It strikes me that two important feminist / Marxist concepts each have, confusingly, two separate meanings.
First, there’s the concept of “reproductive labor”. Wikipedia says it’s “work often associated with care giving and domestic roles including cleaning, cooking, child care, and the paid domestic labor force”. But there are two, maybe three, separate parts.
One part is the actual physical reproduction of new human beings, and (perhaps should be considered separate) the work of raising those new human beings, taking care of them, teaching them, etc.
The second part of reproductive labor is the daily work of maintaining a household so that the paid workers can go out and work the next day – cooking the meals, doing the laundry, etc.

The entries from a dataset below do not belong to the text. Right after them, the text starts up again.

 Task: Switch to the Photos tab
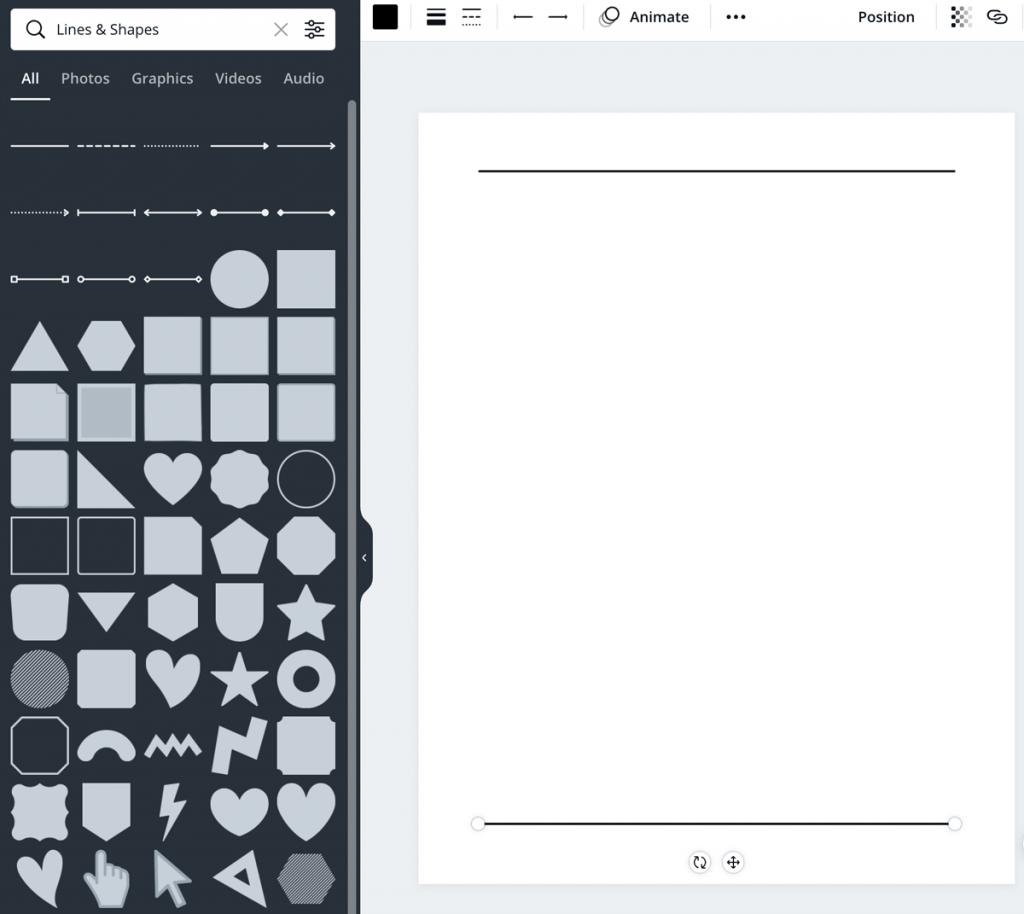pyautogui.click(x=85, y=78)
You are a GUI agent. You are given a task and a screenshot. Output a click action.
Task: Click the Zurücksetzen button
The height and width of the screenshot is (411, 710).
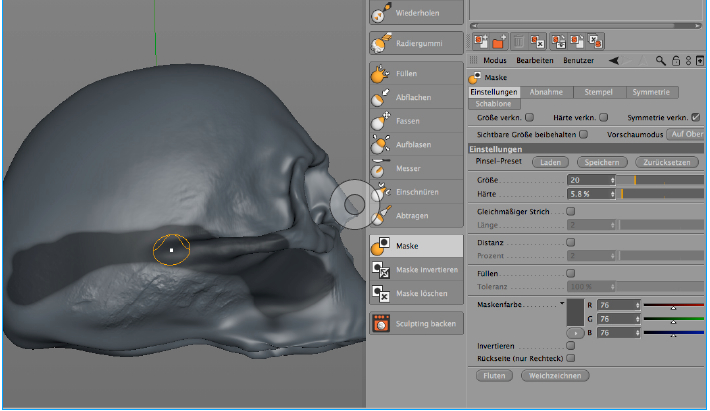[669, 162]
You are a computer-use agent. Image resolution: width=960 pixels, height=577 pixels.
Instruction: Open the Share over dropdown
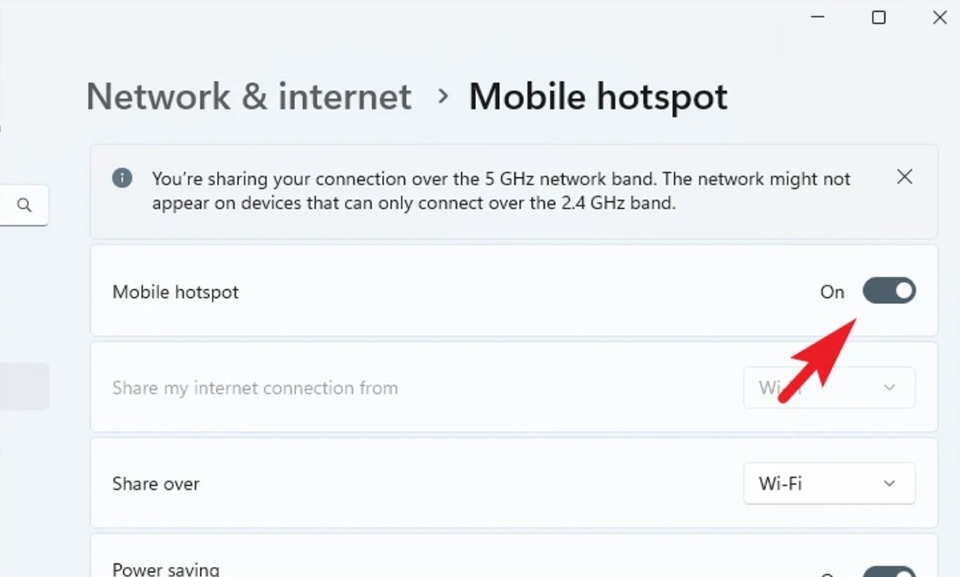[829, 483]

These two things are related, obviously, but the maintenance and renewal of existing paid workers versus bringing up a new generation are different and we should have different names for them.
The second term is “emotional labor”. If you’re new to this, there’s a fantastic PDF called “Emotional Labor: The MetaFilter Thread Condensed“. This is a somewhat newer term, and a very useful one for dissecting ways in which men offload work in undervalued and unpaid ways onto women.
But again, there are two very different parts to this.
First, there is true emotional labor – the work of handling other people’s emotions, taking care of them, etc. etc.
But there’s also something else which should be its own term, which is organizational labor. Here is where a wife complains that her husband says he’ll help out around the house, but he insists on being given tasks, and doesn’t just figure out what needs to be done and then do it. The wife often just does all the work out of exasperation.
Interestingly, this organizational labor is a kind of executive function, which in the marketplace is highly valued not only with compensation but also with control of corporations. Yet in the household it is completely devalued.